Recipe of the Month - November
Lamb Kofte Kebabs, with Minted Yoghurt Sauce
Provided by Dave Pay, Life’s Kitchen Director of Food
Serves 2

Ingredients
For the Koftes
- 500g Minced Lamb
- 1 x Red Onion, Finely Chopped
- 1 x Teaspoon Ground Cumin
- 1 x Teaspoon Dried Mint
- 1 x Teaspoon Dried Chilli Flakes
- 2 x Cloves Crushed Garlic
- Salt & Pepper
For the Sauce
- 200g Greek Yoghurt
- 1 x Clove Crushed Garlic
- Juice of One Lemon
- 4 Sprigs of Fresh Mint, Finely Chopped
- Salt & Pepper
Method
For the kebabs combine all the ingredients in a bowl and squeeze together well with your hands.
Once well mixed split into 8 and squeeze onto skewers so they look like large sausages on sticks!
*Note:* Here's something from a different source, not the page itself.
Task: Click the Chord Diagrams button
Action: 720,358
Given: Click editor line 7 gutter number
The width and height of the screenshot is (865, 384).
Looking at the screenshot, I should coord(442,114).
Leave in the fridge for an hour to firm up.
- Meanwhile mix together all the ingredients for the sauce and set aside.
- Cook the kebabs on a BBQ for best results until nicely coloured and cooked through.
- Serve over salad drizzled with the sauce.
To serve:
Serve with a crisp tossed salad, warm pitta bread and a nice glass of dry white wine or soda water over ice with fresh lime and mint as an alternative.